» **Parts of the exercise**:
a – Copy the passage on US inequality word for word from "It is true that" up to and including "and food stamps.".
b – According to the passage on US inequality, which program is included in market incomes because it is a cash payment?

You'll be aware that the shocking rise in inequality in the US is being used as the justification for all sorts of nonsense: from something must be done all the way to this is something therefore let's do this. The problem is with the initial statement: that inequality has risen. For it isn't actually obvious that it has. The reason being one of those little points that I bang on about so often: the results of your measurements depend entirely upon what it is that you're measuring.
It is true that inequality as measured by market incomes has increased in the US. It is also true that consumption inequality  hasn't changed very much at all. How can we reconcile these two views? Well, that's after we answer the more important question, which inequality should we care about? How much people get in their paycheques or how much people get to eat? Personally I go for the latter but agree that it is possible to be both righteous here and differ. The reason is, in large part:
Studies of income alone often exclude things like Social Security, Medicare, and food stamps.
Well, sorta, but yes and no. Social Security, being a cash payment, is included in market incomes. But the EITC (our tax credits) Section 8 housing vouchers (our housing benefit), SNAP (food stamps) and Medicaid (health care for the poor) are not included in those market incomes. And the US spends some $400 billion a year I think on those programmes (Medicaid being the largest, the EITC near $100 billion perhaps, SNAP is over $50 billion, these are serious sums) on poverty alleviation through these schemes. When we're measuring consumption inequality we are including the effects of these transfers. When we're measuring market income inequality we're not: because, as in kind and through the tax system transfers these things are deliberately and specifically excluded from the incomes of the poor.

Stored data entries:
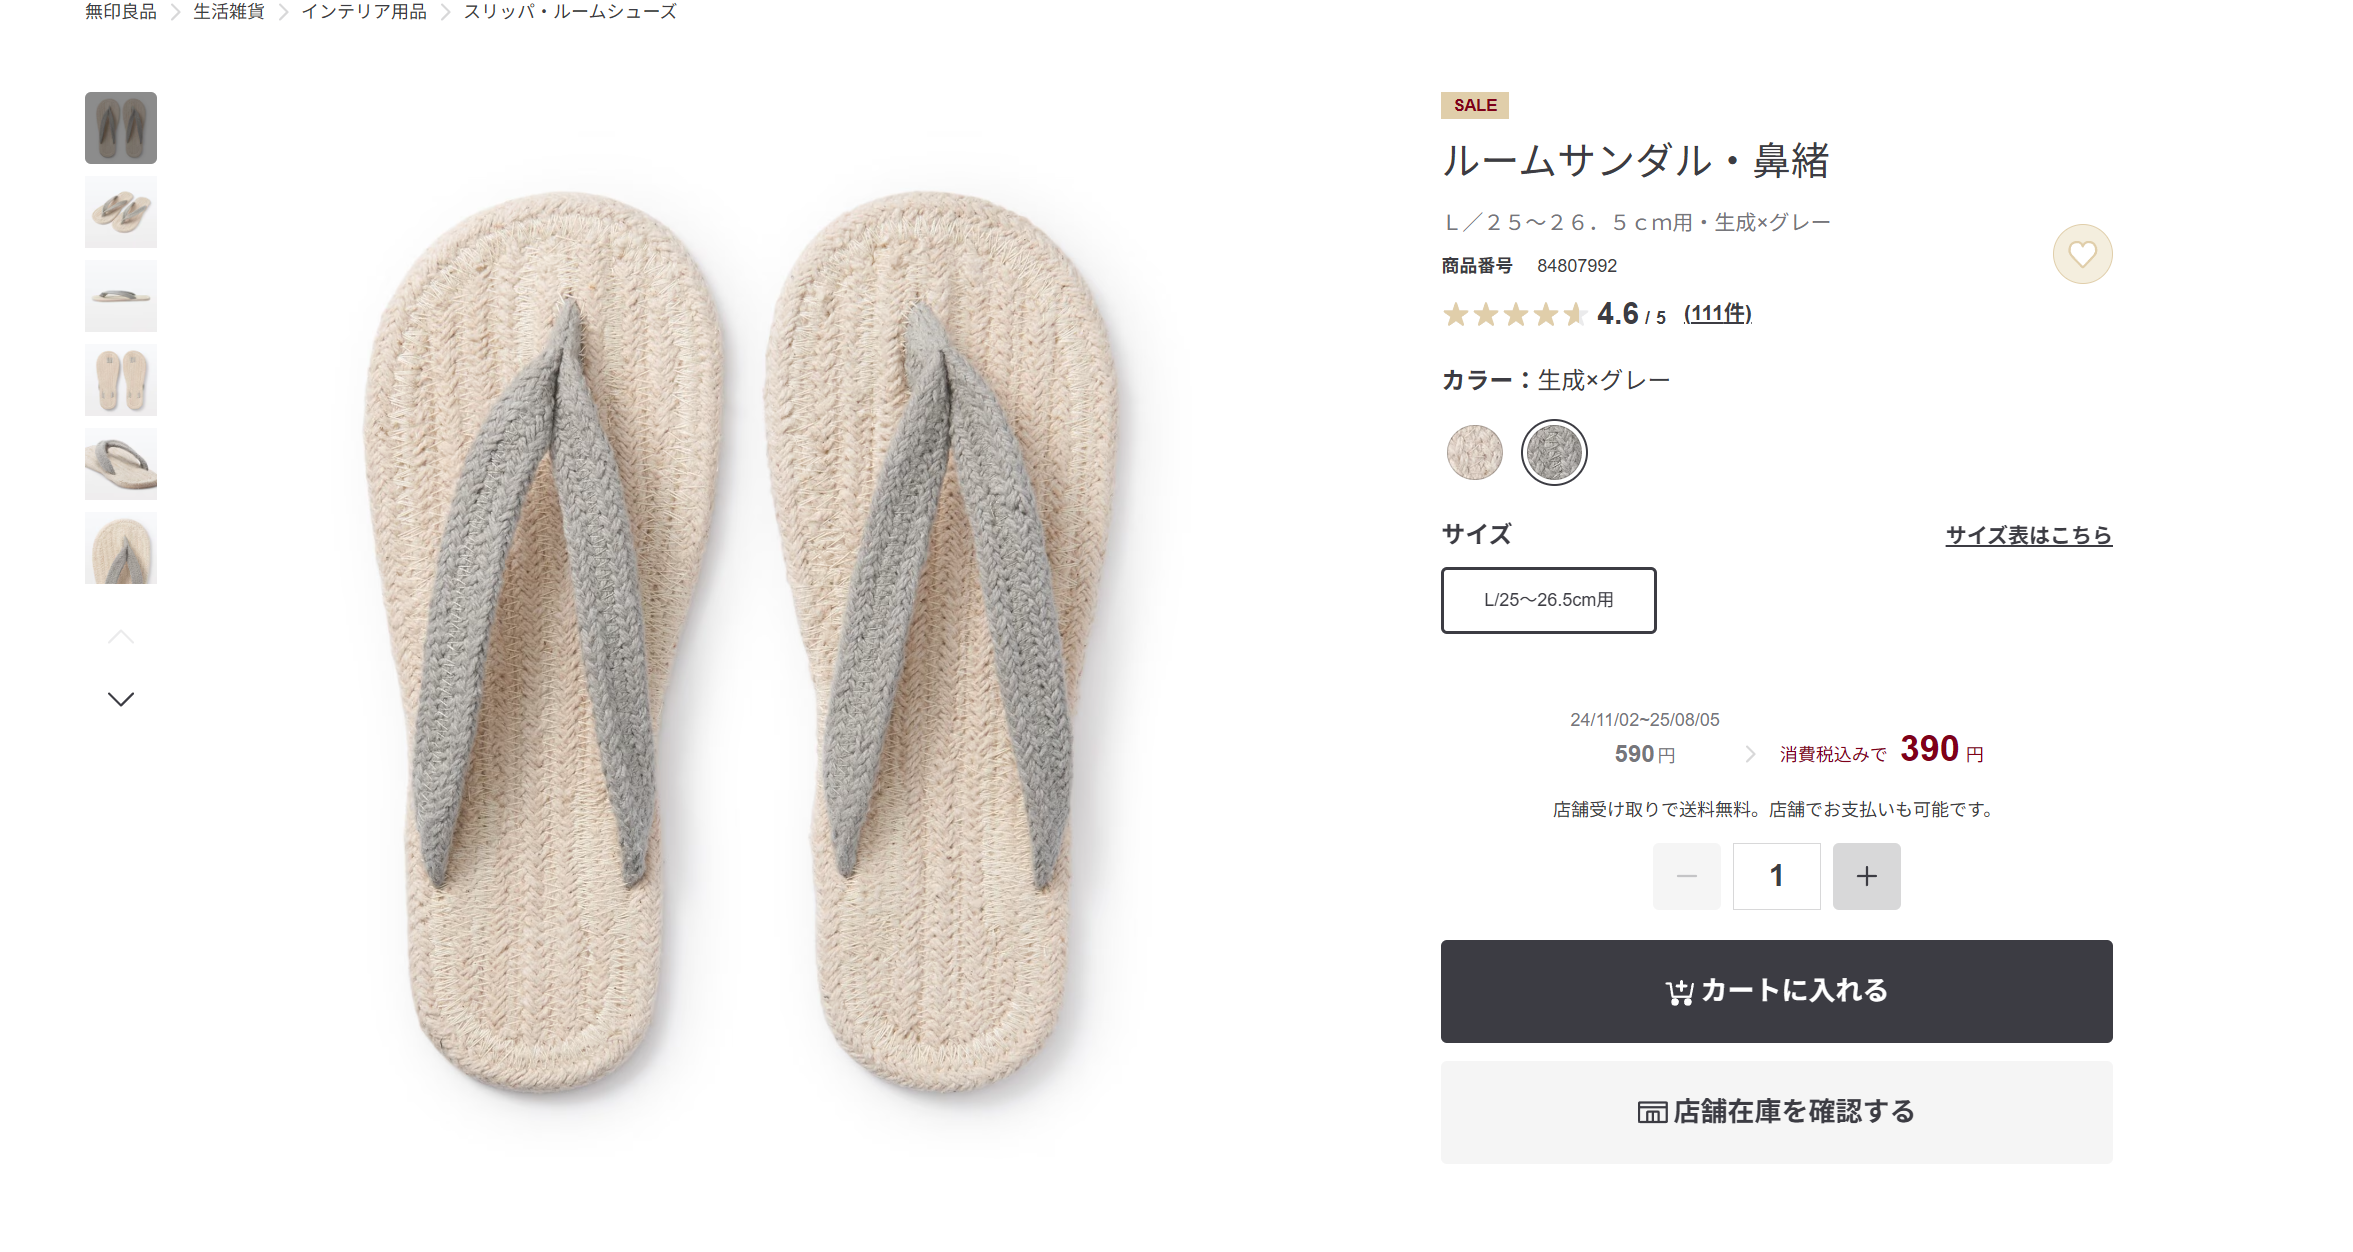Add item to favorites with heart icon
Screen dimensions: 2353x1252
(2082, 254)
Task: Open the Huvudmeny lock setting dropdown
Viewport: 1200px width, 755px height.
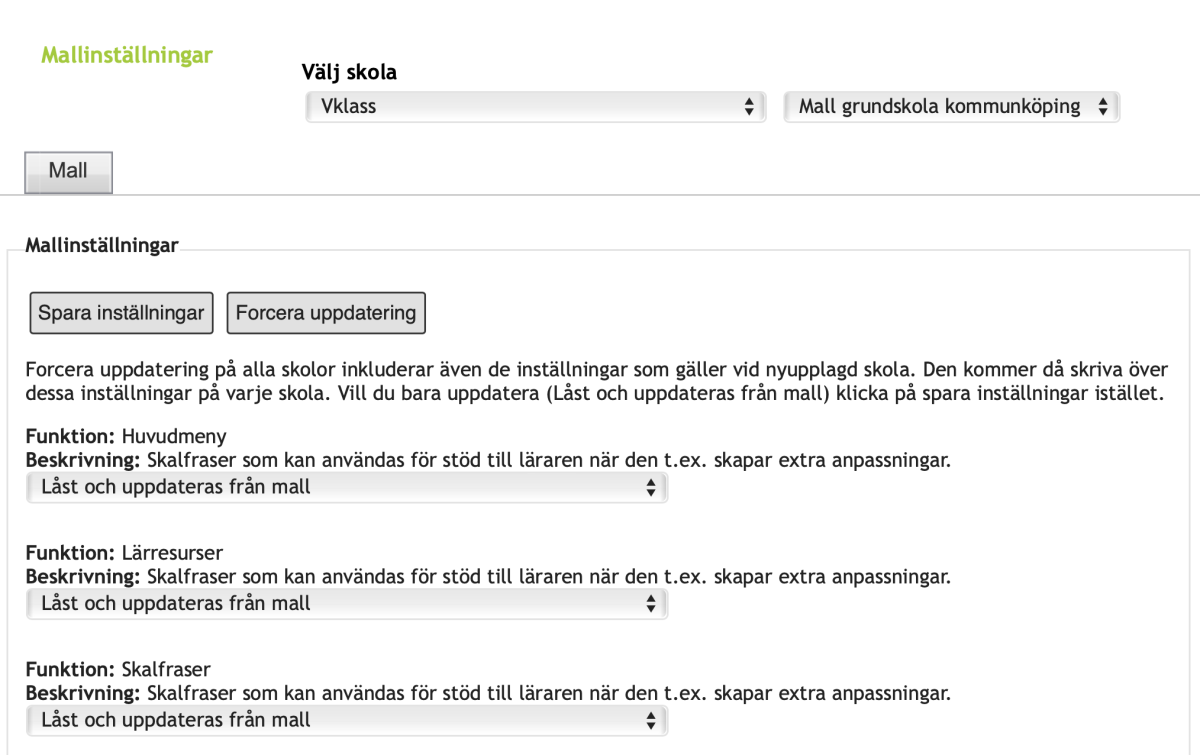Action: (x=346, y=487)
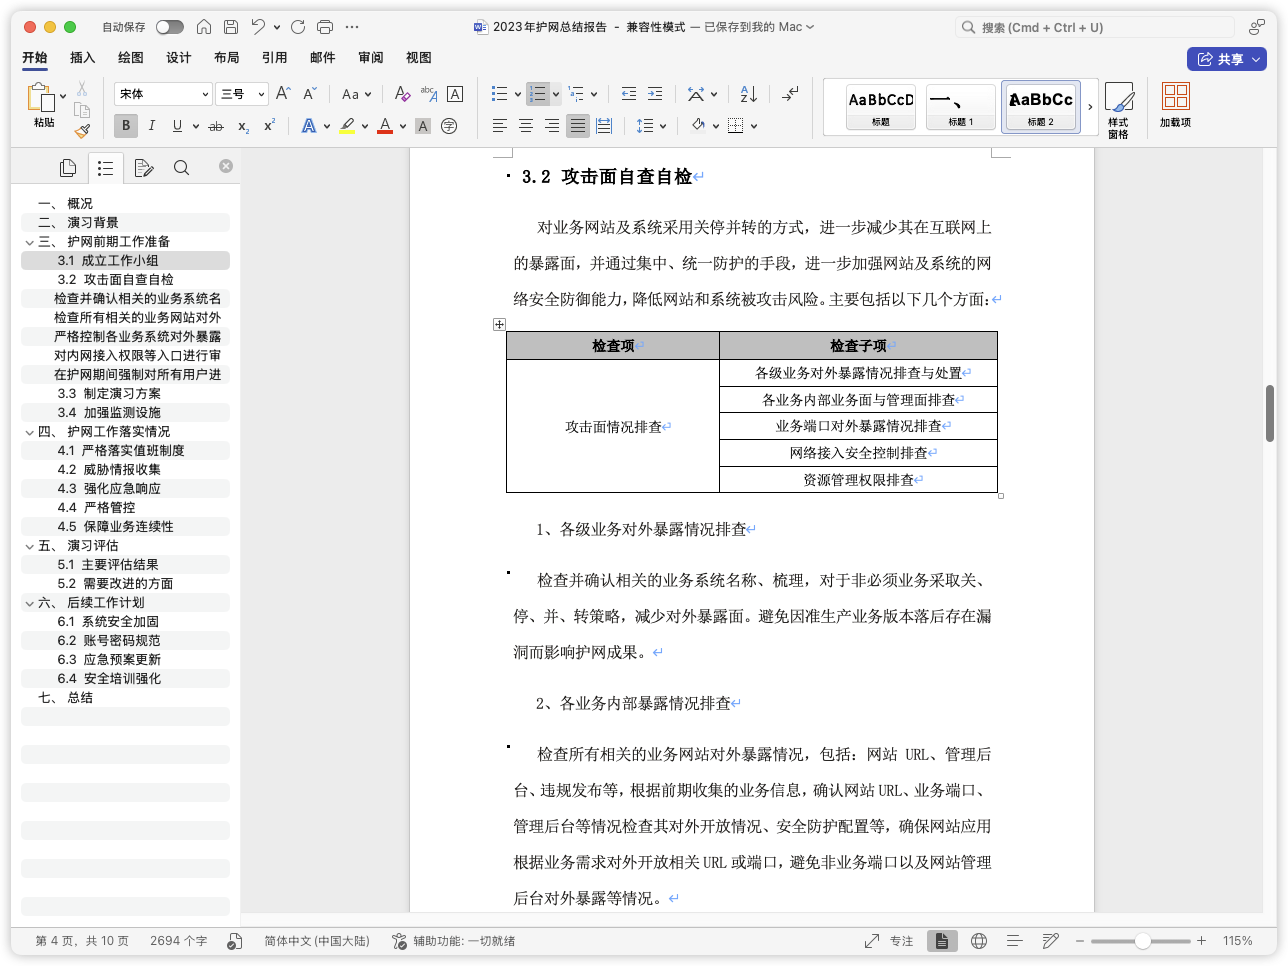This screenshot has width=1288, height=966.
Task: Toggle bold formatting in the ribbon
Action: pos(124,125)
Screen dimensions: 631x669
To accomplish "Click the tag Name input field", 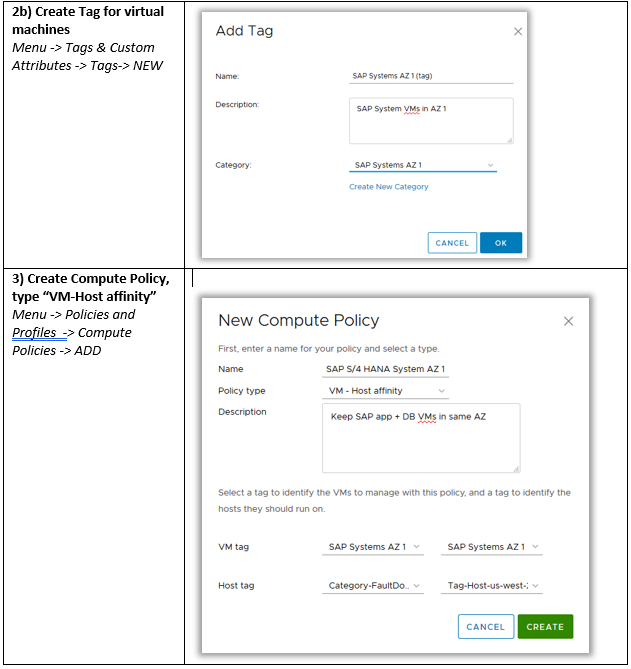I will [x=430, y=75].
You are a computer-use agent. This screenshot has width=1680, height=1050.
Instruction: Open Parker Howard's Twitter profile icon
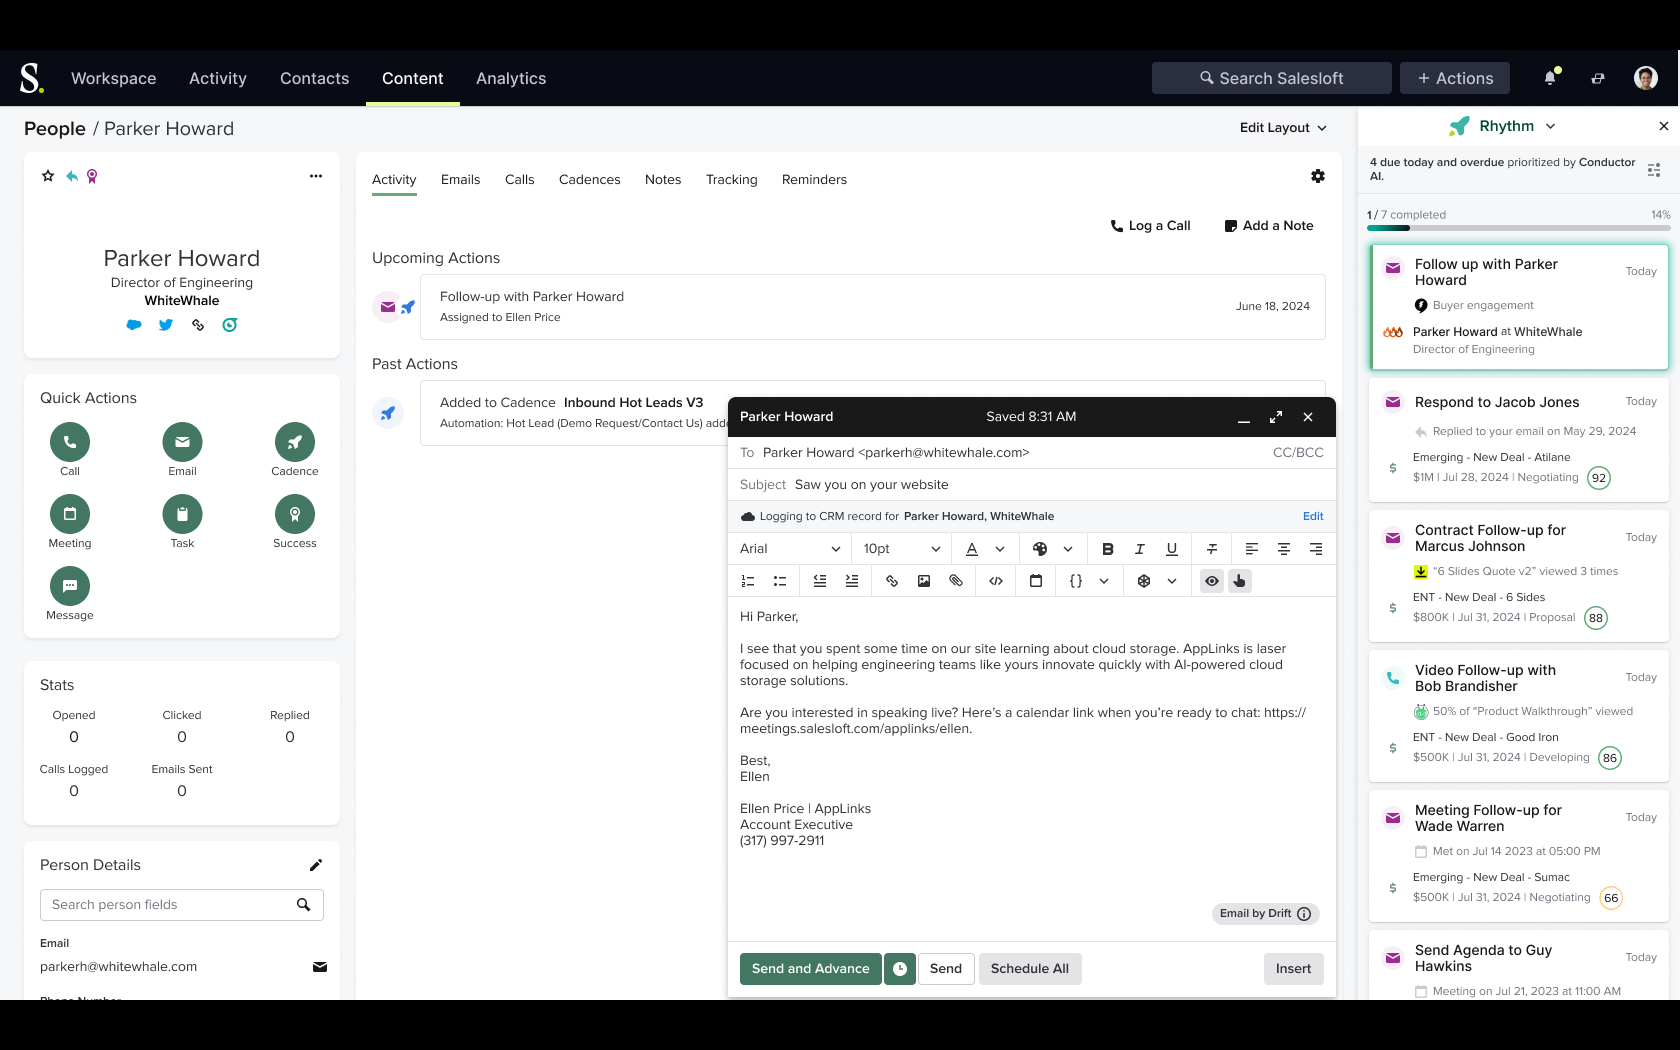(x=166, y=325)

» **Outputs in order**:
a –
It is true that inequality as measured by market incomes has increased in the US. It is also true that consumption inequality  hasn't changed very much at all. How can we reconcile these two views? Well, that's after we answer the more important question, which inequality should we care about? How much people get in their paycheques or how much people get to eat? Personally I go for the latter but agree that it is possible to be both righteous here and differ. The reason is, in large part:
Studies of income alone often exclude things like Social Security, Medicare, and food stamps.

b – Social Security